BEGIN Working data

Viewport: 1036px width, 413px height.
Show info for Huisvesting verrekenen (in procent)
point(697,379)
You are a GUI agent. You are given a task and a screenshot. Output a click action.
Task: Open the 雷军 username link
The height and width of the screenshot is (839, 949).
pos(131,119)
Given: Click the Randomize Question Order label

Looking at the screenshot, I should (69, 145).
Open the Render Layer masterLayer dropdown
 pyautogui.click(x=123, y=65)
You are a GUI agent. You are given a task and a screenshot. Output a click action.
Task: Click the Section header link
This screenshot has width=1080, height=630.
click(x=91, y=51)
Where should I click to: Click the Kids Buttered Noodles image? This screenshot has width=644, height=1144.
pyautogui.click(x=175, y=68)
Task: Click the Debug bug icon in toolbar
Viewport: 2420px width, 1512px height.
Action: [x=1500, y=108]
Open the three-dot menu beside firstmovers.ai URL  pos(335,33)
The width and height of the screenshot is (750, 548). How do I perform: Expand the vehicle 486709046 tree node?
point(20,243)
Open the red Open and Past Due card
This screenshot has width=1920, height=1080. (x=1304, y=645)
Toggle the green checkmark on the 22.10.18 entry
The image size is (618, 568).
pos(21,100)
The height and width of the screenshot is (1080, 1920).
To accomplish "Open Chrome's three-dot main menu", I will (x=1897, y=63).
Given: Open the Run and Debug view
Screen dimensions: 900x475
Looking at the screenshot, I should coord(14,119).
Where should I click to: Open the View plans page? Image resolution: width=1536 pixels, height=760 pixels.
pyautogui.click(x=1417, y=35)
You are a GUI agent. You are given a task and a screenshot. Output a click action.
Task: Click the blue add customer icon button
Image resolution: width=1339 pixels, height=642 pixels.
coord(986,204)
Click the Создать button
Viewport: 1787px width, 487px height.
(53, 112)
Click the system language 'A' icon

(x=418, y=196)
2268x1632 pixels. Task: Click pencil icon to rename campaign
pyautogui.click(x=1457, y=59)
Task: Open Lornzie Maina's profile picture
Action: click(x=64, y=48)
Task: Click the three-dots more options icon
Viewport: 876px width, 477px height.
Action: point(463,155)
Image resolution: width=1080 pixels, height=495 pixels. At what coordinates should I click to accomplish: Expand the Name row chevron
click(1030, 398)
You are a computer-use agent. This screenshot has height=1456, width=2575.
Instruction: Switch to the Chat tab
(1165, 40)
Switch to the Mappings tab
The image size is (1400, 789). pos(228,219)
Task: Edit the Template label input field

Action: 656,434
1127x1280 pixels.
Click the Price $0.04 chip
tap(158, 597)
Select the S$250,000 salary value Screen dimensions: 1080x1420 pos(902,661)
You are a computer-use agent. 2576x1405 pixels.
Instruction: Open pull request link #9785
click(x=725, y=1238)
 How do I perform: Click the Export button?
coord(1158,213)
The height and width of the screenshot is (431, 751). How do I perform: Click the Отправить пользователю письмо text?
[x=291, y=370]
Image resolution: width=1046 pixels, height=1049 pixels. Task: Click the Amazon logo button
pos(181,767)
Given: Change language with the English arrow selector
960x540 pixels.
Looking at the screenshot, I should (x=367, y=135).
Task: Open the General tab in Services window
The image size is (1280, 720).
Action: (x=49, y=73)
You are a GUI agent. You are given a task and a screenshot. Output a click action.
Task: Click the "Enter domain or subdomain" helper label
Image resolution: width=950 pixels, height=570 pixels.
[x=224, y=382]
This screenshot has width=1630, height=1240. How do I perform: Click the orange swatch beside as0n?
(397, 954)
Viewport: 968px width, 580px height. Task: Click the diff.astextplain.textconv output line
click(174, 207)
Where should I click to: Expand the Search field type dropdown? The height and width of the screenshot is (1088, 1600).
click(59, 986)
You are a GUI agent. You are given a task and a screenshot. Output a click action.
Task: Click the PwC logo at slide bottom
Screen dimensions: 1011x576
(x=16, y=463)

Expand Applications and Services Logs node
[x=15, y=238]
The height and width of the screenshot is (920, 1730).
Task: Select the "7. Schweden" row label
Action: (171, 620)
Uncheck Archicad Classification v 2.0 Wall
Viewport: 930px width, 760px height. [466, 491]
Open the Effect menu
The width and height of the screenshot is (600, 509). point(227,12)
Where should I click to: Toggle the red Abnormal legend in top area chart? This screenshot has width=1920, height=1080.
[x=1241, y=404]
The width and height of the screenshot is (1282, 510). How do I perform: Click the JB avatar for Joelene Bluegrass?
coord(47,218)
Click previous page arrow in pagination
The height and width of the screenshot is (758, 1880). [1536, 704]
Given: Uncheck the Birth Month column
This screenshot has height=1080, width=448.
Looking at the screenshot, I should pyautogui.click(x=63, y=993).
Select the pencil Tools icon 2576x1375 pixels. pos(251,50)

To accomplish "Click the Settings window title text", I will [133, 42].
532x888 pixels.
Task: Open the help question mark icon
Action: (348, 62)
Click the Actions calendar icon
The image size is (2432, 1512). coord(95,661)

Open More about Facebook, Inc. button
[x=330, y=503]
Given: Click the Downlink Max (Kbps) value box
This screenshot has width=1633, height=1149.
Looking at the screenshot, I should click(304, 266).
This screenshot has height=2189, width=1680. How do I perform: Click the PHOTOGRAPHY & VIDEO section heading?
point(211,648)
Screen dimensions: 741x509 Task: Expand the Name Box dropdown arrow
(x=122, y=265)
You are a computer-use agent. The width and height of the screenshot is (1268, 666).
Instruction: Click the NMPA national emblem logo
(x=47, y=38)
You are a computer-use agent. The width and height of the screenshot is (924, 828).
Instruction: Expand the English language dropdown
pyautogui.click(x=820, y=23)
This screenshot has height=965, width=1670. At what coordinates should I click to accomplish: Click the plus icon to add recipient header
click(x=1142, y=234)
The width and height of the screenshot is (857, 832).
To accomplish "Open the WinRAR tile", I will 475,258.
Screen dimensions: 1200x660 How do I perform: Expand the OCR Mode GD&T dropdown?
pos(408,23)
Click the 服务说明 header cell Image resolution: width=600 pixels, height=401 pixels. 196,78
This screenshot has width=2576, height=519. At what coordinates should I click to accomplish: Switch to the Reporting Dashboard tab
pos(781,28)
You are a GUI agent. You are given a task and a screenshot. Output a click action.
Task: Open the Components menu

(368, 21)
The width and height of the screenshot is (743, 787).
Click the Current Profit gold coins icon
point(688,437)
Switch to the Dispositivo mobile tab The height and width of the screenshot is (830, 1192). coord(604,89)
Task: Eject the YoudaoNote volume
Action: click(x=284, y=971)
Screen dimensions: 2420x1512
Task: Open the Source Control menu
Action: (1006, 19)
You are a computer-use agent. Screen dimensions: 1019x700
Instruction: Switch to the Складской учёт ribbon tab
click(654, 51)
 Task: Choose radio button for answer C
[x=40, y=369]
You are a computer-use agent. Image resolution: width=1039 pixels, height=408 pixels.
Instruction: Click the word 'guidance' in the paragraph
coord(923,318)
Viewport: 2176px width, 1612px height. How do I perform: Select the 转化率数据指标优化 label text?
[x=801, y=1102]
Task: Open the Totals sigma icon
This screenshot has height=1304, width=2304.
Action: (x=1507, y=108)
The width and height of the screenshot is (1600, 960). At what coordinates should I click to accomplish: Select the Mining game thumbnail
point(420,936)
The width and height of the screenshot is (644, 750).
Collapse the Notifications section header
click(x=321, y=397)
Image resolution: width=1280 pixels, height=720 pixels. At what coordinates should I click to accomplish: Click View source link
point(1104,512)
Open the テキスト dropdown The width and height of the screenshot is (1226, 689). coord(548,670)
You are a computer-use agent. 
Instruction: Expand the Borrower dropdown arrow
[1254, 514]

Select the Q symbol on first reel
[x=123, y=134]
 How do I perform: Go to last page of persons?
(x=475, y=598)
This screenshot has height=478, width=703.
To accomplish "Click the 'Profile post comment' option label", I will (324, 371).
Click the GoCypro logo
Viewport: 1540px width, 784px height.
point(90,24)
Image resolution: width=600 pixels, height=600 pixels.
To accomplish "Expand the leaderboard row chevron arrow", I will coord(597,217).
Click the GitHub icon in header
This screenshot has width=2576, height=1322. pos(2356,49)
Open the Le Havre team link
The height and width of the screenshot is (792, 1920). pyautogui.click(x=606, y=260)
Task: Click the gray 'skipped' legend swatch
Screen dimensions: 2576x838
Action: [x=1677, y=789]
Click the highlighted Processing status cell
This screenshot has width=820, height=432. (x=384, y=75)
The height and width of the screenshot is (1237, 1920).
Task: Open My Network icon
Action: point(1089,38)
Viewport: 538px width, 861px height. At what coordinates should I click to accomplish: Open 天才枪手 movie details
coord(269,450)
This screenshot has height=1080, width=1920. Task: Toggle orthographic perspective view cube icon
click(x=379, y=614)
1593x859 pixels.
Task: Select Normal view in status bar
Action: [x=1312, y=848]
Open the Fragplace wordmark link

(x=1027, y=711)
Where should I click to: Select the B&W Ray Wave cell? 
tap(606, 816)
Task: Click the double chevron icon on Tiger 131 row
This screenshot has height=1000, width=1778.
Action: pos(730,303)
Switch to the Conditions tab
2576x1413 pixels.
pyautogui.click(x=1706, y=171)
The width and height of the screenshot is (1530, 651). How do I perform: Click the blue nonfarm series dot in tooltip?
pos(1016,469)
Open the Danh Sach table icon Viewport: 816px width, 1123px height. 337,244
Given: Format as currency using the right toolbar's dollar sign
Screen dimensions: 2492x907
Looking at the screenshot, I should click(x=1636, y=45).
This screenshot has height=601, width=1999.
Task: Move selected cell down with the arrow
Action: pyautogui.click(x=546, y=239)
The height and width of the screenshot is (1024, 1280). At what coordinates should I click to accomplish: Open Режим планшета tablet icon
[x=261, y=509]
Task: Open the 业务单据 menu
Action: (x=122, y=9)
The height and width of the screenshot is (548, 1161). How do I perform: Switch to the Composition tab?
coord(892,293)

END Working data

Quote the part of the records that opens with the line containing "Given: Click the Downlink" and closes with the line containing "pyautogui.click(x=820, y=23)", copying every line in between as it appears.

Given: Click the Downlink Max (Kbps) value box
This screenshot has width=1633, height=1149.
Looking at the screenshot, I should click(304, 266).
This screenshot has height=2189, width=1680. How do I perform: Click the PHOTOGRAPHY & VIDEO section heading?
point(211,648)
Screen dimensions: 741x509 Task: Expand the Name Box dropdown arrow
(x=122, y=265)
You are a computer-use agent. The width and height of the screenshot is (1268, 666).
Instruction: Click the NMPA national emblem logo
(x=47, y=38)
You are a computer-use agent. The width and height of the screenshot is (924, 828).
Instruction: Expand the English language dropdown
pyautogui.click(x=820, y=23)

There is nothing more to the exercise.